» **Requirement**
Go over the data and copy out each line with "width" in it.

» **Data to examine**

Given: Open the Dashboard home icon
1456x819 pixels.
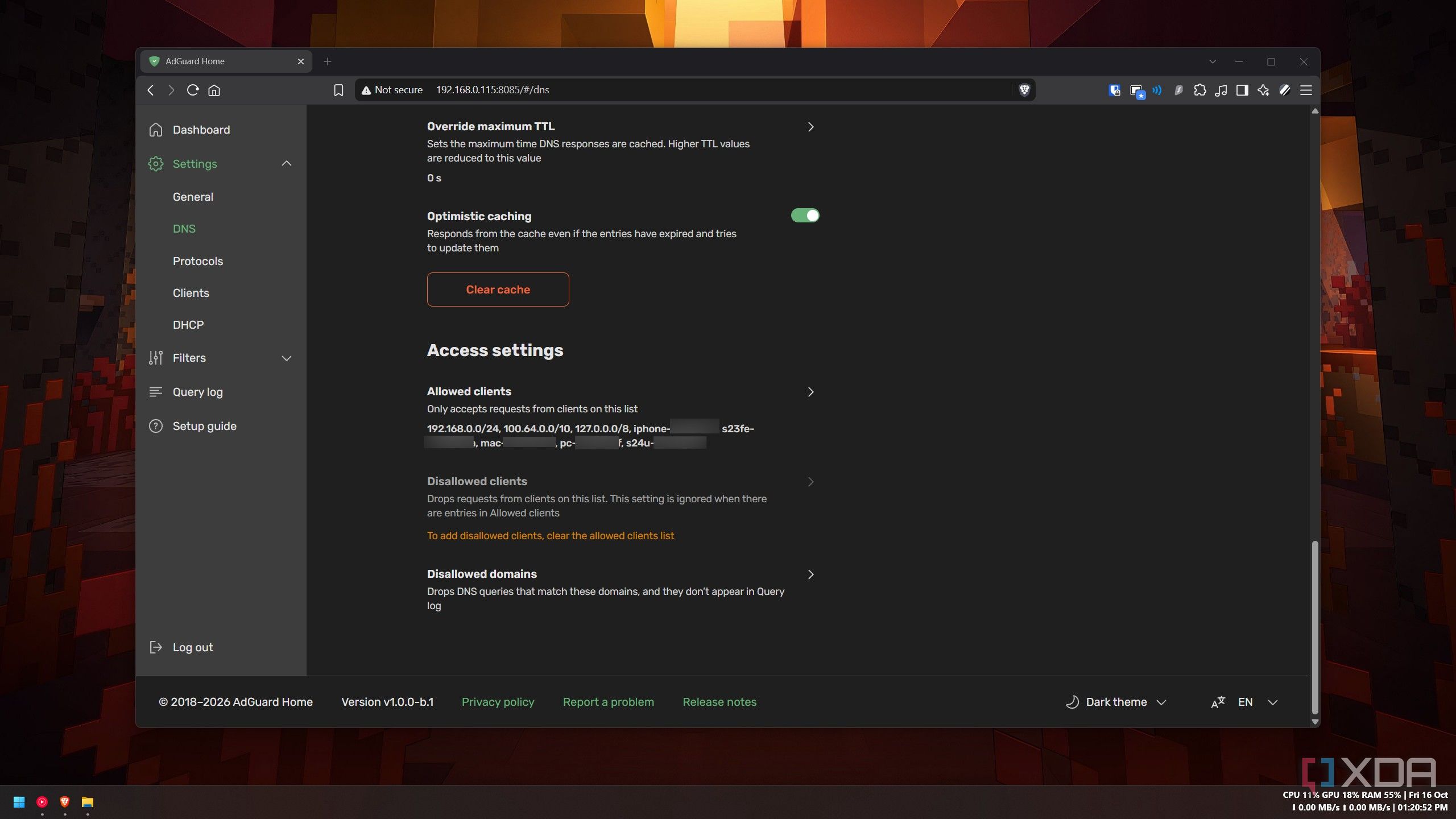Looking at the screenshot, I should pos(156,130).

...

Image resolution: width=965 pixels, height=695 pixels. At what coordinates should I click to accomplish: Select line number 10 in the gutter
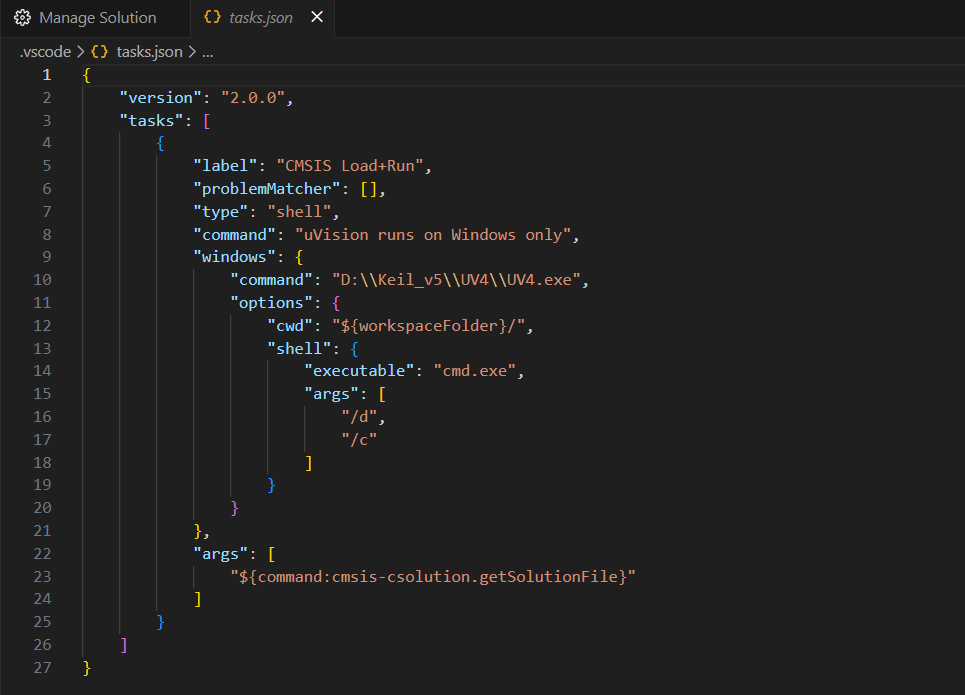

--

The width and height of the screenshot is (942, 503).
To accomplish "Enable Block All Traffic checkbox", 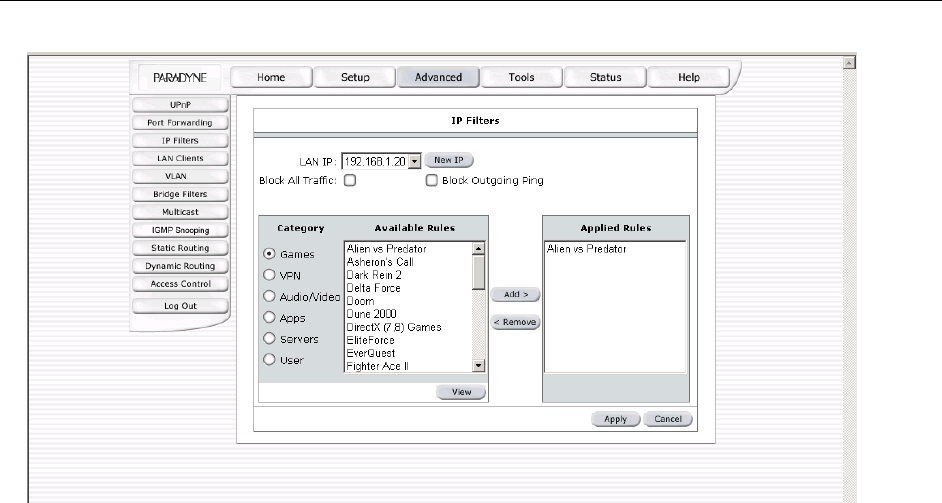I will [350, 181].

» **Written response**
Image resolution: width=965 pixels, height=695 pixels. At what coordinates should I click to accomplish: Select line number 10 in the gutter
The width and height of the screenshot is (942, 503).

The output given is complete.